* [Challenge a]
Set down, word for word, the records from their first line down to the line containing "This screenshot has width=1010, height=820.", with that line included.

* [Text block]
[CRIU] [OMPI devel] Open MPI and CRIU stdout/stderr

Wed Mar 19 06:32:00 PDT 2014

On 03/19/2014 05:25 PM, Jeff Squyres (jsquyres) wrote:
> On Mar 19, 2014, at 9:13 AM, Adrian Reber <adrian at lisas.de> wrote:
> 
>> What does Open MPI do with the file descriptors for stdout/stderr?
> 
> We admittedly do funny things with stdin, stdout, and stderr...  The short version is that OMPI intercepts all the stdin, stdout, and stderr from each MPI process and relays it back up to mpirun through our IOF subsystem (IOF = I/O forwarding).
> 
> Consider: users launch N processes (potentially on multiple different servers) via
> 
>    mpirun --hostfile hosts -np N my_mpi_executable
> 
> They also expect to be able to use standard shell redirection via the mpirun command.  For example:
> 
>    mpirun --hostfile hosts -np N my_mpi_executable |& tee out.txt
> 
> To explain what happens, we have to explain a little of how OMPI launches processes. Let's take the ssh case, for simplicity (there are other mechanisms it can use to launch on remote servers, but for the purposes of this discussion, they're basically variants of what happens with ssh).
> 
> 1. mpirun parses the hosts hostfile and extracts the list of servers on which to launch.

* [Record set]

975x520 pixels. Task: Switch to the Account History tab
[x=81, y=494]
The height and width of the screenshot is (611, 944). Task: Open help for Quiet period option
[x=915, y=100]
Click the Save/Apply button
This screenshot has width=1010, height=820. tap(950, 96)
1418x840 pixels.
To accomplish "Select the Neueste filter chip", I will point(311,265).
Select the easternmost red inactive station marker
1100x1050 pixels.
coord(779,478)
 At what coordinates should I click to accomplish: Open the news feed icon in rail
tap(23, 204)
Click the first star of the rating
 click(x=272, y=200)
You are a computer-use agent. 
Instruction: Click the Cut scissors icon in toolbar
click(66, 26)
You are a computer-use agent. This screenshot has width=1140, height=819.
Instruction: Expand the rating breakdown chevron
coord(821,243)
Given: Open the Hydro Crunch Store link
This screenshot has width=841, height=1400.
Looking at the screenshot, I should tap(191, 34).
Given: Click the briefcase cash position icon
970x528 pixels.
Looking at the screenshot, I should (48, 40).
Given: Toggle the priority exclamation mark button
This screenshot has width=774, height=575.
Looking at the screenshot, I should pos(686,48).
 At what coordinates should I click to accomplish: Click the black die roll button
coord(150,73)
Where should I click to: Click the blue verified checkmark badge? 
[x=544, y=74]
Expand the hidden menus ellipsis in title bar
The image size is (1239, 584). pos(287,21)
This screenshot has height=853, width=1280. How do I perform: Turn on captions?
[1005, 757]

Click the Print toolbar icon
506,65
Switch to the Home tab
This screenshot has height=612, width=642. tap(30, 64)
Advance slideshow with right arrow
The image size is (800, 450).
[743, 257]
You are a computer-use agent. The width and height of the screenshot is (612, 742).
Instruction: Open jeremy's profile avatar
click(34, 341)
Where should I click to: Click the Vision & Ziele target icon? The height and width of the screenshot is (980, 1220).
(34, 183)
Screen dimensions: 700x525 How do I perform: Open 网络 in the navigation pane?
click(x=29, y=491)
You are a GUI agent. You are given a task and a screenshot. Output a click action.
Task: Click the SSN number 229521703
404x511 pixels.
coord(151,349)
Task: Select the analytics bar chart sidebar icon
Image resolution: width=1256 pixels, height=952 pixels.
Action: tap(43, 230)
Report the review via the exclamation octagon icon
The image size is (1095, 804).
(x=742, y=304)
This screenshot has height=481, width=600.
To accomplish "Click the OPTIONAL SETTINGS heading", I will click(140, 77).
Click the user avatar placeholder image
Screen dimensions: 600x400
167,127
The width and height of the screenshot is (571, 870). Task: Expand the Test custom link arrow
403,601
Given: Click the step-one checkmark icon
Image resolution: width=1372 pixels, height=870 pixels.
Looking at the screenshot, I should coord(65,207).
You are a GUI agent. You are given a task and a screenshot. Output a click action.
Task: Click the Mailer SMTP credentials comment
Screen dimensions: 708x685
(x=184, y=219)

* [Challenge b]
Carry the Open MPI stdout/stderr thread onward from its last line.

* [Written reply a]
975x520 pixels. Task: Switch to the Account History tab
[x=81, y=494]
The height and width of the screenshot is (611, 944). Task: Open help for Quiet period option
[x=915, y=100]
Click the Save/Apply button
This screenshot has width=1010, height=820. tap(950, 96)

* [Written reply b]
> 2. mpirun fork/execs an ssh command to each remote node, and launches the Open MPI helper daemon "orted"
> 3. The orted launches on the remote server, does some housekeeping, and eventually receives the launch command from mpirun
> 4. The launch command contains the executable and argv to fork/exec, and how many of them.  
> 5. For example: mpirun --hostfile hosts -np 4 my_mpi_executable.  If the "hosts" file contains serverA and serverB, then mpirun would launch 2 ssh's -- one each to serverA and serverB.  After some startup negotiation, mpirun would send a launch command telling the orted on each of serverA and serverB to launch 2 copies of my_mpi_executable.
> 6. For each child that the orted will create, it:
>    - creates (up to) 3 pipes, for: stdin, stdout, stderr
>    - forks
>    - closes stdin, stdout, stderr
>    - dups the pipes into 0, 1, 2
>    - (by default, we actually close stdin on all processes except the first one)
>    - execs my_mpi_application
> 7. In this way, the orted can intercept the stdout/stderr from the process and send it back to mpirun, which can then write it on its own stdout/stderr.  And therefore shell redirection from mpirun works as expected.
> 8. Similarly, the stdin from mpirun can be sent to any process where we kept stdin open (as mentioned above, by default, this is only the first process).
> 
> In short: the orted acts as a proxy for the stdout and stderr (and potentially stdin) for all launched processes.
> 
>> Would it make sense to close stdout/stderr of each checkpointed process
>> before checkpointing it?
> 
> Maybe...?
> 
> But my gut reaction is that you don't want to because of the "continue" case.  I.e., having the orted go through all the IOF setup again could be a bit tricky...  We didn't need to do this for other checkpointing systems.
> 

Adrian,

Can you show how the process tree looks like, what subtree you dump (and restore) and
where the mentioned pipes sit, so that we could decide how to dump them and how to
recreate them on restore.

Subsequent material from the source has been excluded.